Added a comment: more "mystery resolved" -- identical (empty) keys

This commit is contained in:
yarikoptic 2021-06-09 21:00:34 +00:00 committed by admin
parent 4b09b93a18
commit e30f973323

View file

@ -0,0 +1,104 @@
[[!comment format=mdwn
username="yarikoptic"
avatar="http://cdn.libravatar.org/avatar/f11e9c84cb18d26a1748c33b48c924b4"
subject="more "mystery resolved" -- identical (empty) keys"
date="2021-06-09T21:00:34Z"
content="""
thank you Joey for timing it up! May be relevant: in our [test scenario](https://github.com/datalad/datalad/blob/master/datalad/support/tests/test_annexrepo.py#L2354) we have 100 directories with 100 files in each one of those and each directory or file name is 100 chars long (not sure if this is relevant either).

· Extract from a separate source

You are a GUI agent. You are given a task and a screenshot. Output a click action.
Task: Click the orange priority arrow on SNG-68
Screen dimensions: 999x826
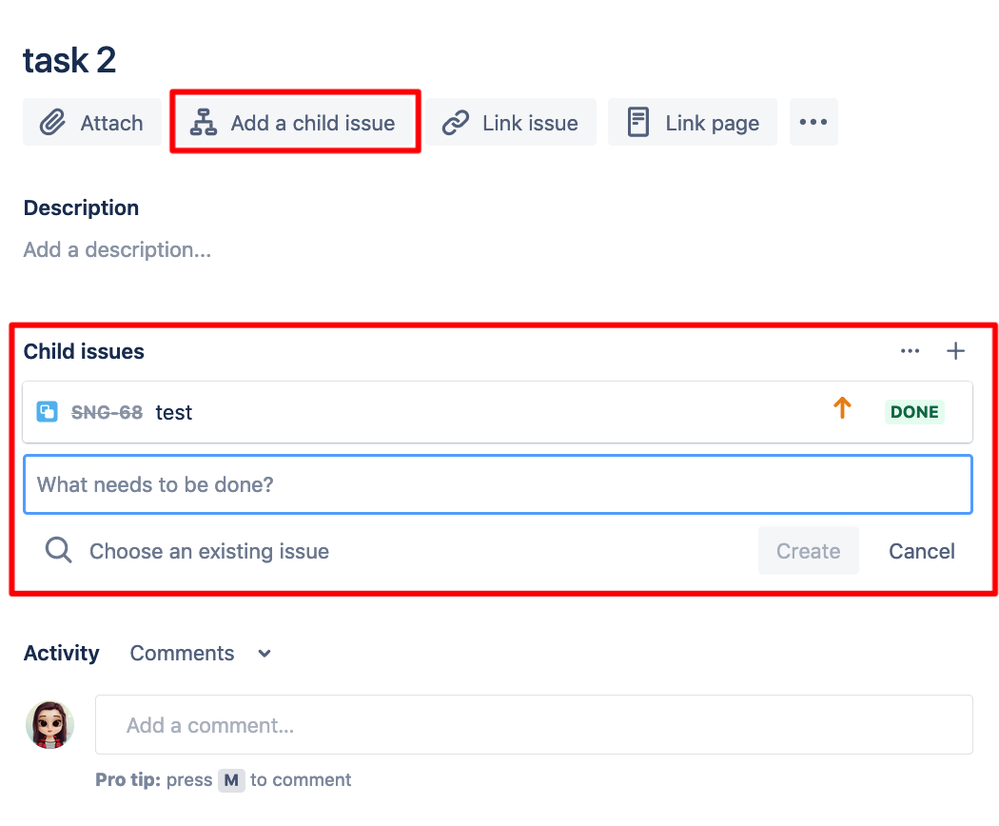tap(842, 408)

So doing 5 subsequent adds (on OSX) should result in ~20k paths specified on the command line for each invocation.
<details>
<summary>so I did this little replication script which would do similar drill (just not long filenames for this one)</summary>
```shell
#!/bin/bash
export PS4='> '
set -eu
cd \"$(mktemp -d ${TMPDIR:-/tmp}/ann-XXXXXXX)\"
echo \"Populating the tree\"
for d in {0..99}; do
mkdir $d
for f in {0..99}; do
echo \"$d$f\" >> $d/$f
done
done
git init
git annex init
/usr/bin/time git annex add --json {,1}?/* >/dev/null
/usr/bin/time git annex add --json {2,3}?/* >/dev/null
/usr/bin/time git annex add --json {4,5}?/* >/dev/null
/usr/bin/time git annex add --json {6,7}?/* >/dev/null
/usr/bin/time git annex add --json {8,9}?/* >/dev/null
```
</details>
<details>
<summary>with \"older\" 8.20210429-g9a5981a15 on OSX - stable 30 sec per batch (matches what I observed from running our tests)</summary>
```shell
29.83 real 9.52 user 17.43 sys
30.49 real 10.02 user 17.34 sys
30.67 real 10.37 user 17.36 sys
31.00 real 10.57 user 17.39 sys
30.78 real 10.77 user 17.23 sys
```
</details>
<details>
<summary>and the newer 8.20210429-g57b567ac8 -- I got the same-ish nice timing without significant growth! -- damn it</summary>
```shell
31.26 real 10.08 user 18.14 sys
31.97 real 10.99 user 18.69 sys
31.77 real 11.23 user 18.24 sys
32.08 real 11.26 user 18.06 sys
32.53 real 11.45 user 18.27 sys
```
</details>
so I looked into our test generation again and realized -- we are not populating unique files. They are all empty!
<details>
<summary>and now confirming with this slightly adjusted script which just touches them:</summary>
```shell
#!/bin/bash
export PS4='> '
set -eu
cd \"$(mktemp -d ${TMPDIR:-/tmp}/ann-XXXXXXX)\"
echo \"Populating the tree\"
for d in {0..99}; do
mkdir $d
for f in {0..99}; do
touch $d/$f
done
done
git init
git annex init
/usr/bin/time git annex add --json {,1}?/* >/dev/null
/usr/bin/time git annex add --json {2,3}?/* >/dev/null
/usr/bin/time git annex add --json {4,5}?/* >/dev/null
/usr/bin/time git annex add --json {6,7}?/* >/dev/null
/usr/bin/time git annex add --json {8,9}?/* >/dev/null
```
</details>
the case I had observed
```
(base) yoh@dataladmac2 ~ % bash macos-slow-annex-add-empty.sh
...
21.65 real 8.47 user 10.89 sys
139.96 real 61.51 user 78.18 sys
... waiting for the rest -- too eager to post as is for now
```
so -- sorry I have not spotted that peculiarity right from the beginning!
"""]]